Islamic State says Ohio State attacker Abdul Razak Ali Artan is its soldier
A car which police say was used by an attacker to plow into a group of students is seen outside Watts Hall on Ohio State University's campus in Columbus, Ohio, U.S. November 28, 2016. Courtesy of Mason Swires/thelantern.com/Handout REUTERS

The Islamic State militants have claimed responsibility for the terror attack at Ohio State University that injured 11 people. The Sunni Islamic militant outfit, which is fighting for life in Iraq's Mosul, said on Tuesday a "soldier of the Islamic State" launched the attack at Ohio State University.

Hours after the attack the Islamic state propaganda newswire Amaq carried a statement that said the Ohio assailant carried out the attack "in response to calls to target the citizens of the international coalition." Before that Isis supporters on their Telegram channel referred to the attacker, Abdul Razak Ali Artan, as a "brother" and used an Arabic hashtag that translates to #OhioAttack.

Artan, a Somalia-born legal permanent resident, rammed a car into a crowd of students at the University building and stabbed nine people before being shot dead by the security officer.
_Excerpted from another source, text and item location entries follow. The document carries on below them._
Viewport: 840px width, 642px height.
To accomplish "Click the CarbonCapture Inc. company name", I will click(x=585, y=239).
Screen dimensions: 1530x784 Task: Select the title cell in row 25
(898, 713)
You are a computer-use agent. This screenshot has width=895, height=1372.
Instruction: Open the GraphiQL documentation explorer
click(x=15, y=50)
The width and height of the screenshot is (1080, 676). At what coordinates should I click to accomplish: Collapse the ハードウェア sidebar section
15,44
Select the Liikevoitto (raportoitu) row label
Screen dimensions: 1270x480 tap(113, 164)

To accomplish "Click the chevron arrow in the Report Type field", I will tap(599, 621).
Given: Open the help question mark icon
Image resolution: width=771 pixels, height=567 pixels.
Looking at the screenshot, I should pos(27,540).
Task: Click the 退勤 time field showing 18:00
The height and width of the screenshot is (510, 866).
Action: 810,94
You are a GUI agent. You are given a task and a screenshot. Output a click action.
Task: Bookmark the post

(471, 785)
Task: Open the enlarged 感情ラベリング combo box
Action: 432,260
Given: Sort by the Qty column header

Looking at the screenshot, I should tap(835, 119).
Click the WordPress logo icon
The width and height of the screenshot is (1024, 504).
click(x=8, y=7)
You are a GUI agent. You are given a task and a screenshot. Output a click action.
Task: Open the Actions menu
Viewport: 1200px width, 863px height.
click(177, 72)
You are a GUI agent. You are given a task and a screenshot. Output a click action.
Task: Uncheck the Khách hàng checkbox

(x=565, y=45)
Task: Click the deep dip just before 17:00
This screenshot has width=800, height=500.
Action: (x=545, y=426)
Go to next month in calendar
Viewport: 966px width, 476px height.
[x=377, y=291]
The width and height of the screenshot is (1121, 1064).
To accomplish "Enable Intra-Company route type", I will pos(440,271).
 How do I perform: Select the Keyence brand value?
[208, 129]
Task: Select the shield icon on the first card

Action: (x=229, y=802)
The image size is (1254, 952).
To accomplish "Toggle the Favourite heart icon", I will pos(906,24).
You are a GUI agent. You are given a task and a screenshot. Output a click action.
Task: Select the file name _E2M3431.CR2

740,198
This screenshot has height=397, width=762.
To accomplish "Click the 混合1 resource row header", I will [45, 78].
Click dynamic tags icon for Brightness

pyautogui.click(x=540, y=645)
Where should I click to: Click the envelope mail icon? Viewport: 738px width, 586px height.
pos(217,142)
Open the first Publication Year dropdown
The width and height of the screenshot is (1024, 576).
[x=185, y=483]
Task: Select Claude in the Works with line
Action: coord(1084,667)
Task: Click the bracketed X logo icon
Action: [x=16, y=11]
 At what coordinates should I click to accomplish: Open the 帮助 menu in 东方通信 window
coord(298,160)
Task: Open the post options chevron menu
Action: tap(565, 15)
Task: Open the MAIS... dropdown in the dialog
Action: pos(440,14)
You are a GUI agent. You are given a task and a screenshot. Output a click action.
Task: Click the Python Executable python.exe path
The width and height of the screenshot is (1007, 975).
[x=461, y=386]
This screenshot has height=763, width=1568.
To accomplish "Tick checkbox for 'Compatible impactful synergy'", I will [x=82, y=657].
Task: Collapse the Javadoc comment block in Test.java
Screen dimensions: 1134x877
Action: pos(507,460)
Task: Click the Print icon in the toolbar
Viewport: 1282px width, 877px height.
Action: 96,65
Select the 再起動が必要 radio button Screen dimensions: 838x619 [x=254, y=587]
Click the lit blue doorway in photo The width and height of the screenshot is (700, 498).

Police could not immediately verify the motive of the attack but suspected it was carried out by someone who had got radicalised. It later emerged that the 20-year-old student had stayed in Pakistan before entering the US as a refugee.

Preliminary investigation had indicated that Artan might have been radicalised by jihadists. Minutes before the attack he made a Facebook post that all but gave away the motive behind the attack. "I can't take it anymore. America! Stop interfering with other countries, especially the Muslim Ummah. We are not weak. We are not weak, remember that," the post read

Artan tore through a group of people in his silver-coloured car and knocked people up into air and crashed into the sidewall. He then got out of the car and started hacking people with the butcher's knife.

Artan and his family left Somalia for Pakistan in 2007 before they were able to obtain a United States green card in 2014. He was enrolled at Columbus State Community College from the fall semester of 2014.

He also wrote on Facebook agitated posts awash with jihadist terminology. If the United States wants "Muslims to stop carrying lone wolf attacks, then make peace with 'dawla in al sham,' one of the posts said, according to NYT. "Every single Muslim who disapproves of my actions is a sleeper cell, waiting for a signal. I am warning you Oh America," he said.